▶ [SHORT TASK]: Convert every line of the listing below into a JSON list of strings, one string per line, leaving out blank lines.

* * * * * * *

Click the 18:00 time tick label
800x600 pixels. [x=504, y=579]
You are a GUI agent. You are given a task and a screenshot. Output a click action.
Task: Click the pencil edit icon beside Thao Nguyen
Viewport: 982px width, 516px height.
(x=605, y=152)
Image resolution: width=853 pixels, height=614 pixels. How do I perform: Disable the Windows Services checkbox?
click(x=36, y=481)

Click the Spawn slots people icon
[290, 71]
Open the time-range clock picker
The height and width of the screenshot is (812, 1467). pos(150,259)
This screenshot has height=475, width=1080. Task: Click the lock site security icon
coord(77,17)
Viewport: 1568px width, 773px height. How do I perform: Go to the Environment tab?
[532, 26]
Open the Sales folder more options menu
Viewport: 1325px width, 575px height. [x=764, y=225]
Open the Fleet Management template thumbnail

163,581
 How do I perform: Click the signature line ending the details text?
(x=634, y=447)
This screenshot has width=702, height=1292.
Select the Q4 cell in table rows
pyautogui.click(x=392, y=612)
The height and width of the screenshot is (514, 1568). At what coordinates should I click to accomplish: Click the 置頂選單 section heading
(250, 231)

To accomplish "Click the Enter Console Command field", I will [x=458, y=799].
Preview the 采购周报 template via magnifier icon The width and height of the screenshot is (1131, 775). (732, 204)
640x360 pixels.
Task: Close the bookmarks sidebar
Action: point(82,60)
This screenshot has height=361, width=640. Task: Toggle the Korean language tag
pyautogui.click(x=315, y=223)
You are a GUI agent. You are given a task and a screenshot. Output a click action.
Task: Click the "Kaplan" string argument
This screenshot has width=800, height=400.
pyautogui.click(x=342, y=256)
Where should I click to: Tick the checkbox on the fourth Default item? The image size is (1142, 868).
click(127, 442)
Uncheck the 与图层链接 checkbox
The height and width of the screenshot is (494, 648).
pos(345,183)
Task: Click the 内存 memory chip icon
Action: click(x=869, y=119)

* * * * * * *

▶ [REPLY TO THE TASK]:
[
  "Click the 18:00 time tick label",
  "800x600 pixels. [x=504, y=579]",
  "You are a GUI agent. You are given a task and a screenshot. Output a click action.",
  "Task: Click the pencil edit icon beside Thao Nguyen",
  "Viewport: 982px width, 516px height.",
  "(x=605, y=152)",
  "Image resolution: width=853 pixels, height=614 pixels. How do I perform: Disable the Windows Services checkbox?",
  "click(x=36, y=481)",
  "Click the Spawn slots people icon",
  "[290, 71]",
  "Open the time-range clock picker",
  "The height and width of the screenshot is (812, 1467). pos(150,259)",
  "This screenshot has height=475, width=1080. Task: Click the lock site security icon",
  "coord(77,17)",
  "Viewport: 1568px width, 773px height. How do I perform: Go to the Environment tab?",
  "[532, 26]",
  "Open the Sales folder more options menu",
  "Viewport: 1325px width, 575px height. [x=764, y=225]",
  "Open the Fleet Management template thumbnail",
  "163,581",
  " How do I perform: Click the signature line ending the details text?",
  "(x=634, y=447)",
  "This screenshot has width=702, height=1292.",
  "Select the Q4 cell in table rows",
  "pyautogui.click(x=392, y=612)",
  "The height and width of the screenshot is (514, 1568). At what coordinates should I click to accomplish: Click the 置頂選單 section heading",
  "(250, 231)",
  "To accomplish \"Click the Enter Console Command field\", I will [x=458, y=799].",
  "Preview the 采购周报 template via magnifier icon The width and height of the screenshot is (1131, 775). (732, 204)",
  "640x360 pixels.",
  "Task: Close the bookmarks sidebar",
  "Action: point(82,60)",
  "This screenshot has height=361, width=640. Task: Toggle the Korean language tag",
  "pyautogui.click(x=315, y=223)",
  "You are a GUI agent. You are given a task and a screenshot. Output a click action.",
  "Task: Click the \"Kaplan\" string argument",
  "This screenshot has width=800, height=400.",
  "pyautogui.click(x=342, y=256)",
  "Where should I click to: Tick the checkbox on the fourth Default item? The image size is (1142, 868).",
  "click(127, 442)",
  "Uncheck the 与图层链接 checkbox",
  "The height and width of the screenshot is (494, 648).",
  "pos(345,183)",
  "Task: Click the 内存 memory chip icon",
  "Action: click(x=869, y=119)"
]